= Problem =
Every line below is to be quoted exactly, with nothing added or dropped.

Saved data entries:
┌──
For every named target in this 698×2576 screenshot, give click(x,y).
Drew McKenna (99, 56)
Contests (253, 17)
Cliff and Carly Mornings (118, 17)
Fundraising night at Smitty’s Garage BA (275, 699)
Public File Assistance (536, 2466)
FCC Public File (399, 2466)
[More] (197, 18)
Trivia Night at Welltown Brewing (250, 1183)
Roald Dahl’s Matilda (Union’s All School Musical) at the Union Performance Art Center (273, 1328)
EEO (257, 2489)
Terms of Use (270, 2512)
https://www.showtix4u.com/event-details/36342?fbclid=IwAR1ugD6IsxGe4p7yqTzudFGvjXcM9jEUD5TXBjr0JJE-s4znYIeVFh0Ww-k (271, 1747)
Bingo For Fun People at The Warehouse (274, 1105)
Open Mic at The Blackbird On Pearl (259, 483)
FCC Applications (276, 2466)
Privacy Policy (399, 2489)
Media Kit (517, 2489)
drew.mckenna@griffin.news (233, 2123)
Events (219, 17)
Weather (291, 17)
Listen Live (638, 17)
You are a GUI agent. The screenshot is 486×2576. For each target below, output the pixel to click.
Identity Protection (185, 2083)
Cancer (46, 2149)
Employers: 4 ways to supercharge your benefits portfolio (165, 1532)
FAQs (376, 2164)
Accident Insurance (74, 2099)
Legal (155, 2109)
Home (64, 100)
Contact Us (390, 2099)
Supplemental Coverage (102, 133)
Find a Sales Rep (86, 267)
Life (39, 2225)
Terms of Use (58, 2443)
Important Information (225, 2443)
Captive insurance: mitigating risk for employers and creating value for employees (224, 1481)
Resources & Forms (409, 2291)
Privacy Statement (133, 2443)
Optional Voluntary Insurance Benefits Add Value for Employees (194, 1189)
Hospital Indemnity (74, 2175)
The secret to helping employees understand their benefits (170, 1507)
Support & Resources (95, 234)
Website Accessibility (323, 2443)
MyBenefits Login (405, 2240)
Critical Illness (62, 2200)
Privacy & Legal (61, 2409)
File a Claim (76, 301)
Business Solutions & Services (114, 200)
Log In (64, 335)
└──
= Response to this task =
For every named target in this 698×2576 screenshot, give click(x,y).
Drew McKenna (99, 56)
Contests (253, 17)
Cliff and Carly Mornings (118, 17)
Fundraising night at Smitty’s Garage BA (275, 699)
Public File Assistance (536, 2466)
FCC Public File (399, 2466)
[More] (197, 18)
Trivia Night at Welltown Brewing (250, 1183)
Roald Dahl’s Matilda (Union’s All School Musical) at the Union Performance Art Center (273, 1328)
EEO (257, 2489)
Terms of Use (270, 2512)
https://www.showtix4u.com/event-details/36342?fbclid=IwAR1ugD6IsxGe4p7yqTzudFGvjXcM9jEUD5TXBjr0JJE-s4znYIeVFh0Ww-k (271, 1747)
Bingo For Fun People at The Warehouse (274, 1105)
Open Mic at The Blackbird On Pearl (259, 483)
FCC Applications (276, 2466)
Privacy Policy (399, 2489)
Media Kit (517, 2489)
drew.mckenna@griffin.news (233, 2123)
Events (219, 17)
Weather (291, 17)
Listen Live (638, 17)
You are a GUI agent. The screenshot is 486×2576. For each target below, output the pixel to click.
Identity Protection (185, 2083)
Cancer (46, 2149)
Employers: 4 ways to supercharge your benefits portfolio (165, 1532)
FAQs (376, 2164)
Accident Insurance (74, 2099)
Legal (155, 2109)
Home (64, 100)
Contact Us (390, 2099)
Supplemental Coverage (102, 133)
Find a Sales Rep (86, 267)
Life (39, 2225)
Terms of Use (58, 2443)
Important Information (225, 2443)
Captive insurance: mitigating risk for employers and creating value for employees (224, 1481)
Resources & Forms (409, 2291)
Privacy Statement (133, 2443)
Optional Voluntary Insurance Benefits Add Value for Employees (194, 1189)
Hospital Indemnity (74, 2175)
The secret to helping employees understand their benefits (170, 1507)
Support & Resources (95, 234)
Website Accessibility (323, 2443)
MyBenefits Login (405, 2240)
Critical Illness (62, 2200)
Privacy & Legal (61, 2409)
File a Claim (76, 301)
Business Solutions & Services (114, 200)
Log In (64, 335)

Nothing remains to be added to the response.